[Supplied records]
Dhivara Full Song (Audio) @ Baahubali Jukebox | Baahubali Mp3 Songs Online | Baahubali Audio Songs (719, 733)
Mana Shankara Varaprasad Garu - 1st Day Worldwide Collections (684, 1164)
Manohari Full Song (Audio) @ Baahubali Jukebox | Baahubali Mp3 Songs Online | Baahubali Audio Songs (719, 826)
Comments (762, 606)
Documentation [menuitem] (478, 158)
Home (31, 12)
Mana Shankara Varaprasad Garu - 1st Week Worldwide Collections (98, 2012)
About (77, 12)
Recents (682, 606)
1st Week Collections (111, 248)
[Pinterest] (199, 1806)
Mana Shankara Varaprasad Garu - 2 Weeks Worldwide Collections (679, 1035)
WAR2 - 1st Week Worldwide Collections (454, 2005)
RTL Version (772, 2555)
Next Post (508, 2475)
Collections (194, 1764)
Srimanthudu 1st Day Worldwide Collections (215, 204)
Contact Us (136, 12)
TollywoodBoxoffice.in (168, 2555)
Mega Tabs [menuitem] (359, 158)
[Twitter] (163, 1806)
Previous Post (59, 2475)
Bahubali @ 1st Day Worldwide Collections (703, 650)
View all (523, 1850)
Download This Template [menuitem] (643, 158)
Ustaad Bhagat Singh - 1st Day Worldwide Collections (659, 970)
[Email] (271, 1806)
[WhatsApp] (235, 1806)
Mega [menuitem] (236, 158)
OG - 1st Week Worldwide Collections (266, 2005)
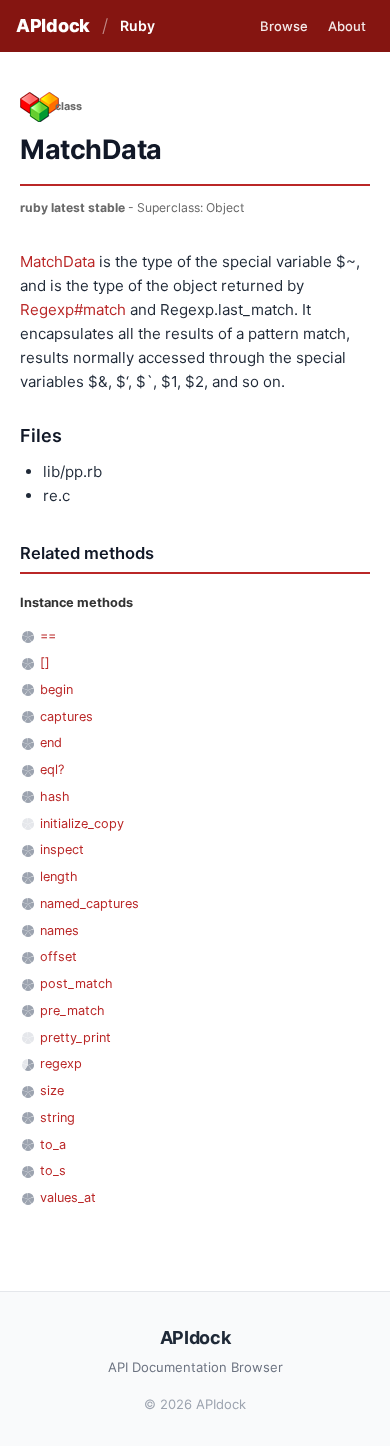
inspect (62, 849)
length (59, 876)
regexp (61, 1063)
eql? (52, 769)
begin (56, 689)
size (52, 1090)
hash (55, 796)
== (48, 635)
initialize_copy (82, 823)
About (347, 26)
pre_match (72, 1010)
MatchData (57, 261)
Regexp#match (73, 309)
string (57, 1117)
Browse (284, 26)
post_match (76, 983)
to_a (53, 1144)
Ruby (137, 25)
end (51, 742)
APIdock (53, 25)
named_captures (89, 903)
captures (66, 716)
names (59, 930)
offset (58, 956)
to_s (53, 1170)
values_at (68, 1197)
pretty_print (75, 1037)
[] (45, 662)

[Exercise brief] In your copy, leave out the pictures and reproduce the material above exactly.

[Result of this task]
Dhivara Full Song (Audio) @ Baahubali Jukebox | Baahubali Mp3 Songs Online | Baahubali Audio Songs (719, 733)
Mana Shankara Varaprasad Garu - 1st Day Worldwide Collections (684, 1164)
Manohari Full Song (Audio) @ Baahubali Jukebox | Baahubali Mp3 Songs Online | Baahubali Audio Songs (719, 826)
Comments (762, 606)
Documentation [menuitem] (478, 158)
Home (31, 12)
Mana Shankara Varaprasad Garu - 1st Week Worldwide Collections (98, 2012)
About (77, 12)
Recents (682, 606)
1st Week Collections (111, 248)
[Pinterest] (199, 1806)
Mana Shankara Varaprasad Garu - 2 Weeks Worldwide Collections (679, 1035)
WAR2 - 1st Week Worldwide Collections (454, 2005)
RTL Version (772, 2555)
Next Post (508, 2475)
Collections (194, 1764)
Srimanthudu 1st Day Worldwide Collections (215, 204)
Contact Us (136, 12)
TollywoodBoxoffice.in (168, 2555)
Mega Tabs [menuitem] (359, 158)
[Twitter] (163, 1806)
Previous Post (59, 2475)
Bahubali @ 1st Day Worldwide Collections (703, 650)
View all (523, 1850)
Download This Template [menuitem] (643, 158)
Ustaad Bhagat Singh - 1st Day Worldwide Collections (659, 970)
[Email] (271, 1806)
[WhatsApp] (235, 1806)
Mega [menuitem] (236, 158)
OG - 1st Week Worldwide Collections (266, 2005)
inspect (62, 849)
length (59, 876)
regexp (61, 1063)
eql? (52, 769)
begin (56, 689)
size (52, 1090)
hash (55, 796)
== (48, 635)
initialize_copy (82, 823)
About (347, 26)
pre_match (72, 1010)
MatchData (57, 261)
Regexp#match (73, 309)
string (57, 1117)
Browse (284, 26)
post_match (76, 983)
to_a (53, 1144)
Ruby (137, 25)
end (51, 742)
APIdock (53, 25)
named_captures (89, 903)
captures (66, 716)
names (59, 930)
offset (58, 956)
to_s (53, 1170)
values_at (68, 1197)
pretty_print (75, 1037)
[] (45, 662)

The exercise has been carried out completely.